EXERCISE AIM » Images are to be excluded, and the rest of the data repeated exactly.

_ _ _ _ _

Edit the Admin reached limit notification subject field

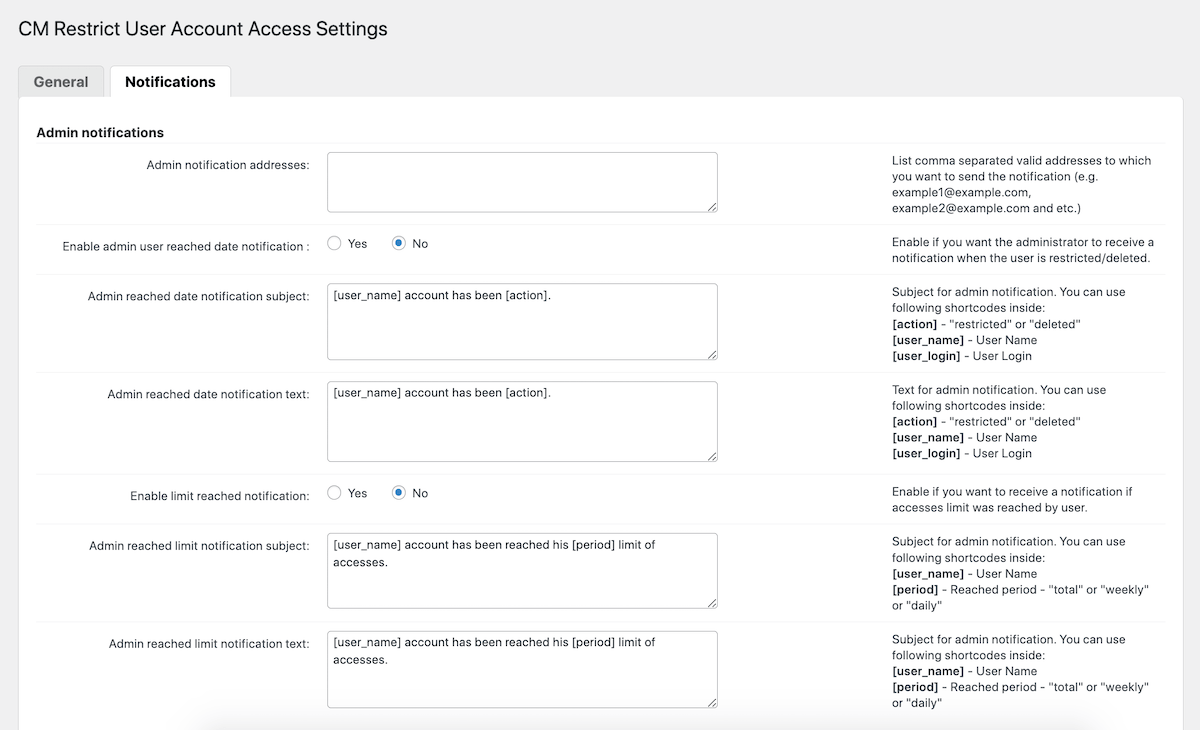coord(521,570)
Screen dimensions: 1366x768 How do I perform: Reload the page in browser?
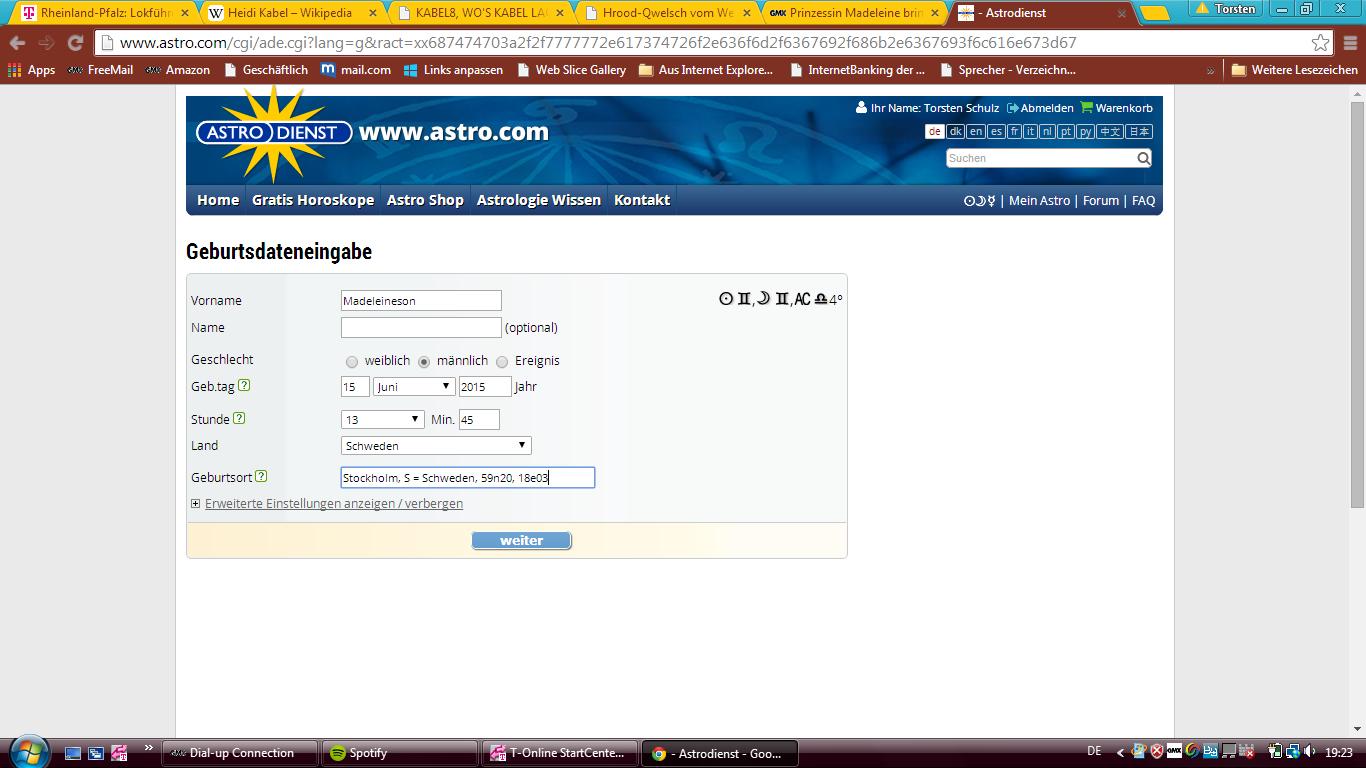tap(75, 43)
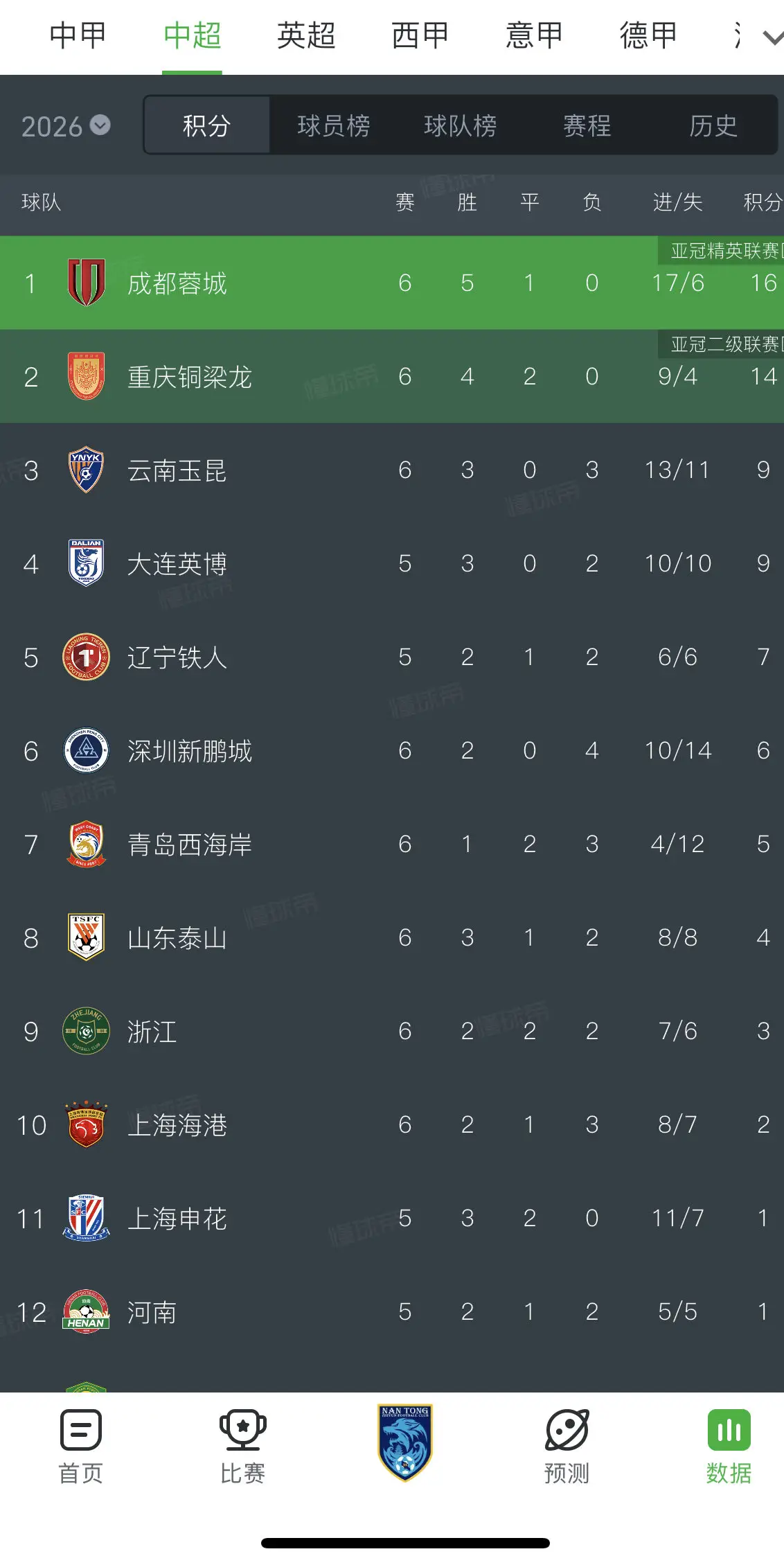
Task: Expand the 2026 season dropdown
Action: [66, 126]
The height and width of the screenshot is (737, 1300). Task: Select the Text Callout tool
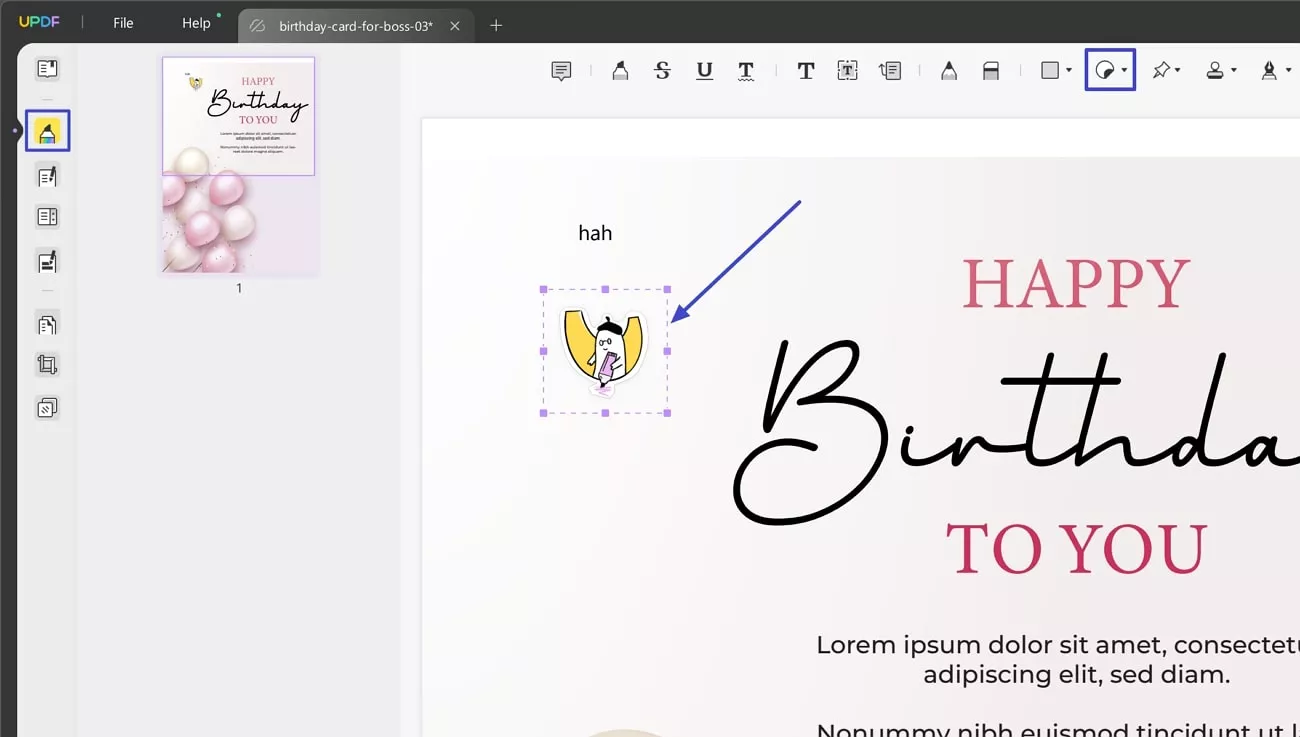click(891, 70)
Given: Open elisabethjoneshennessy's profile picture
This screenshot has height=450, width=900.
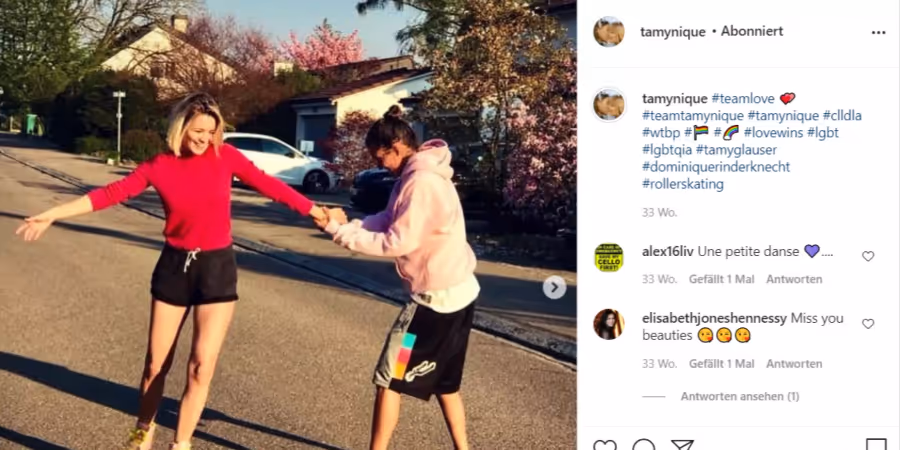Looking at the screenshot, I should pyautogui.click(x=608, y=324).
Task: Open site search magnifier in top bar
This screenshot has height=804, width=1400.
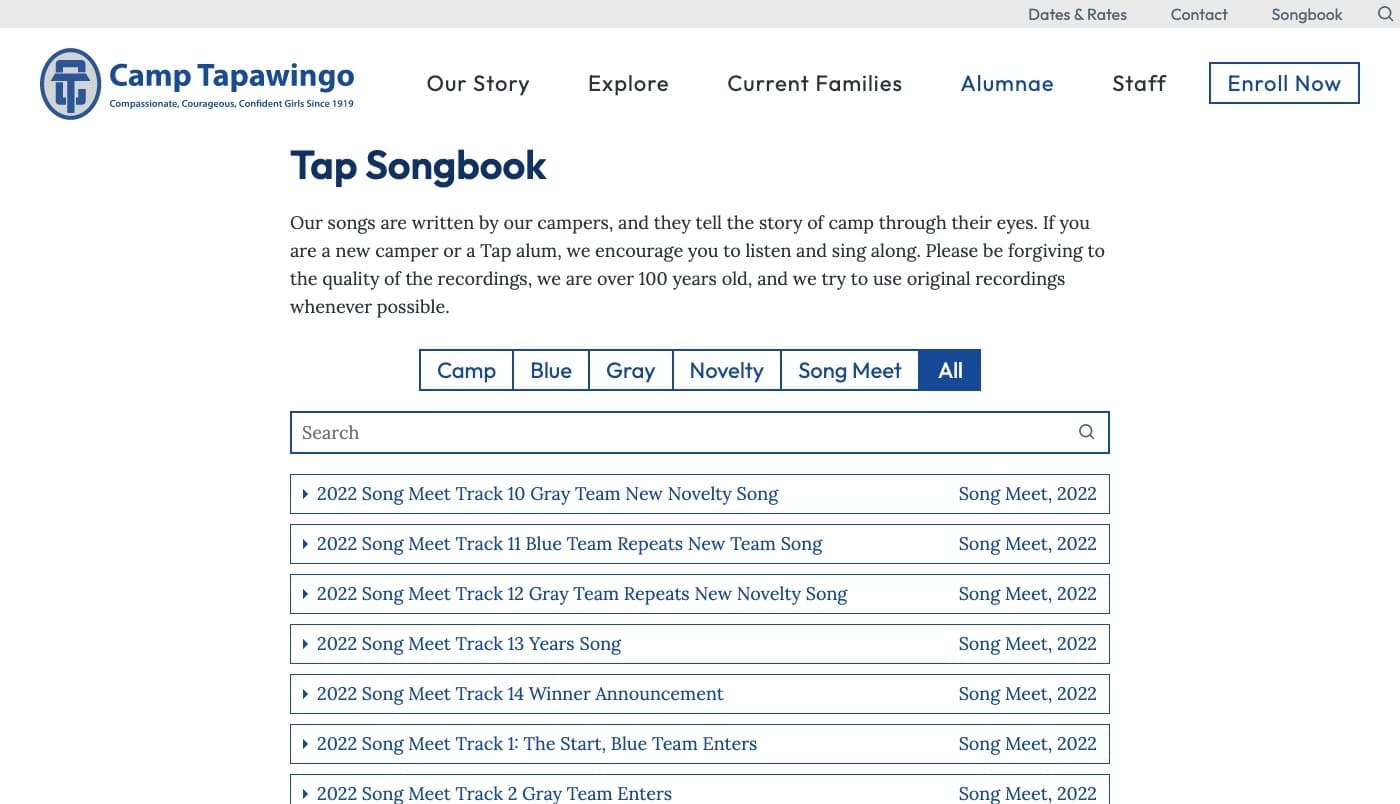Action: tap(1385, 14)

_ _ _ _ _

EXERCISE OUTPUT »
Edit the Admin reached limit notification subject field

coord(521,570)
Screen dimensions: 1366x768 How do I perform: Reload the page in browser?
tap(75, 43)
Task: Expand the 2026 season dropdown
Action: [66, 126]
The height and width of the screenshot is (737, 1300). Task: Select the Text Callout tool
click(891, 70)
Given: Open elisabethjoneshennessy's profile picture
This screenshot has height=450, width=900.
Looking at the screenshot, I should pyautogui.click(x=608, y=324).
Task: Open site search magnifier in top bar
This screenshot has height=804, width=1400.
Action: tap(1385, 14)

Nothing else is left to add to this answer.